- Poster
- Directed by: Borun Thokchom
- Based on: Laishram Sarita Devi
- Produced by: Films Division of India
- Release date: 2020;
- Running time: 52 minutes
- Country: India
- Language: Meiteilon (Manipuri)

= I Rise (film) =

2020 Indian documentary short film

I Rise is a 52-minute Indian documentary short film inspired by the real-life saga of a seven-time Asian Championship medalist Laishram Sarita Devi. The film is directed and cinematographed by Borun Thokchom and produced by Films Division of India.

The film was selected to be screened at the 9th Mumbai Short International Film Festival and chosen from a list of 19 documentaries. The film was awarded the Best Documentary At Mumbai Short International Film Festival in October 2020. It also won the Best Film on Women Outstanding Achievement Award at the Tagore International Film Festival which was held in West Bengal.

== People featured ==
The film is based on the real story of Laishram Sarita Devi who was born to a poor family in the district of Manipur. She gained prominence after winning a bronze medal at the World Championship held in 2005. She was also bestowed upon with the Arjuna award for her achievements.

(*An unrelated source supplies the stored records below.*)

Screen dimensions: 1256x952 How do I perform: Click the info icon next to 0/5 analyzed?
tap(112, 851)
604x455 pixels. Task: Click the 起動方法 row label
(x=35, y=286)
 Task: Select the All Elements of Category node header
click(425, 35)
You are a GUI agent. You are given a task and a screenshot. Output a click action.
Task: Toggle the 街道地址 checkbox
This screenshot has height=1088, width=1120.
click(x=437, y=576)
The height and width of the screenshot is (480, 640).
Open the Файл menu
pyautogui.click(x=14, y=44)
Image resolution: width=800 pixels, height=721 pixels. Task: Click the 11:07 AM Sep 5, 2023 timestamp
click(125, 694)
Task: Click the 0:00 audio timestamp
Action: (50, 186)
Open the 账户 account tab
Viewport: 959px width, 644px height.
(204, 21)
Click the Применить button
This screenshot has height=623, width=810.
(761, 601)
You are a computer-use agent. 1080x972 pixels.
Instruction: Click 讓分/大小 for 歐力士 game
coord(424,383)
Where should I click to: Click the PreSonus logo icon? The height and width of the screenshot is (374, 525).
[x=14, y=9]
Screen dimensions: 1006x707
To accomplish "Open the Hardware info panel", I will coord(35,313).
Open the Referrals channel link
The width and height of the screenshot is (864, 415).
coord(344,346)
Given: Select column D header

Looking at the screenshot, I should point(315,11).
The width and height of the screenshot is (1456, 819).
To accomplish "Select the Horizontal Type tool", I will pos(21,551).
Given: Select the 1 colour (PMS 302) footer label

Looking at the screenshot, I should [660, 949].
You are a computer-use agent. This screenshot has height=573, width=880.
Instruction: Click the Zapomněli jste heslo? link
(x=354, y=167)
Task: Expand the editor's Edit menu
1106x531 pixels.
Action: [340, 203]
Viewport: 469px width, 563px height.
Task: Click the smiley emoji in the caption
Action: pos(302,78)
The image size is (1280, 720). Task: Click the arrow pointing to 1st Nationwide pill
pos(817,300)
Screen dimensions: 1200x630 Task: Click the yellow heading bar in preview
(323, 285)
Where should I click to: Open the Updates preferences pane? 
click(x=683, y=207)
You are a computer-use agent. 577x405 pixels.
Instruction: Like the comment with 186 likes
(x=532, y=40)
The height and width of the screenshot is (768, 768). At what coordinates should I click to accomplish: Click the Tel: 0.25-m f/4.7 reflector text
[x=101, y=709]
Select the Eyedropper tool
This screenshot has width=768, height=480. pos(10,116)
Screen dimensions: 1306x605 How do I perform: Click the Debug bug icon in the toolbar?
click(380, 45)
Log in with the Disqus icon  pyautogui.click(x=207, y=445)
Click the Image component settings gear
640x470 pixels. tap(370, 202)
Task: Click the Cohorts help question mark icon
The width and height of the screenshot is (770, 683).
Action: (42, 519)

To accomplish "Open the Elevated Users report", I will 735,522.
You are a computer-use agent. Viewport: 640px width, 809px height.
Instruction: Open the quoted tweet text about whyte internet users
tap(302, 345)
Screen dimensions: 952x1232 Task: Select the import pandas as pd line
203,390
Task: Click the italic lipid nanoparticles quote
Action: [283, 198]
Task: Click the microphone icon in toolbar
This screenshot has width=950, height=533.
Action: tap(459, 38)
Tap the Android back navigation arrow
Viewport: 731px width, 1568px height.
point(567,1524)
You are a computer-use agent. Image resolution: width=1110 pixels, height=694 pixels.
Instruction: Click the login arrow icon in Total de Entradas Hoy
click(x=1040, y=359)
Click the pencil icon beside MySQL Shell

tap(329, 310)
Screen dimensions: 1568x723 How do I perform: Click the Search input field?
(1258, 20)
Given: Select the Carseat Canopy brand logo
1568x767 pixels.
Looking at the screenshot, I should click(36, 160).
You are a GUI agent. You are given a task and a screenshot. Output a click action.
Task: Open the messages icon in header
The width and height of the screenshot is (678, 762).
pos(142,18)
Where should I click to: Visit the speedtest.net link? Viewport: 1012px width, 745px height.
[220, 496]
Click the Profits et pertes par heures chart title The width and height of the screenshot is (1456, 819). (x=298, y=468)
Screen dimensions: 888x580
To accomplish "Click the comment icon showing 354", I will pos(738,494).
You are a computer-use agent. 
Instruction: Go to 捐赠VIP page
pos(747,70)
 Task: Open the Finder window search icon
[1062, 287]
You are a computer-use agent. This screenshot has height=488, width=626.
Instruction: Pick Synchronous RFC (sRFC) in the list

The film starts from the 2014 Asian Games which was held in Incheon, South Korea where Sarita Devi won the third place in the championship but refused to accept her bronze medal in protest after a controversial loss to host Korea's Park Ji-Na. AIBA later suspended her from Manipur for the disrespectful act. She also got banned for one year.

== Production ==
The film is set in Thoubal. The shooting of I Rise commenced in 2015 and continued for five years. The film was completed in December 2019.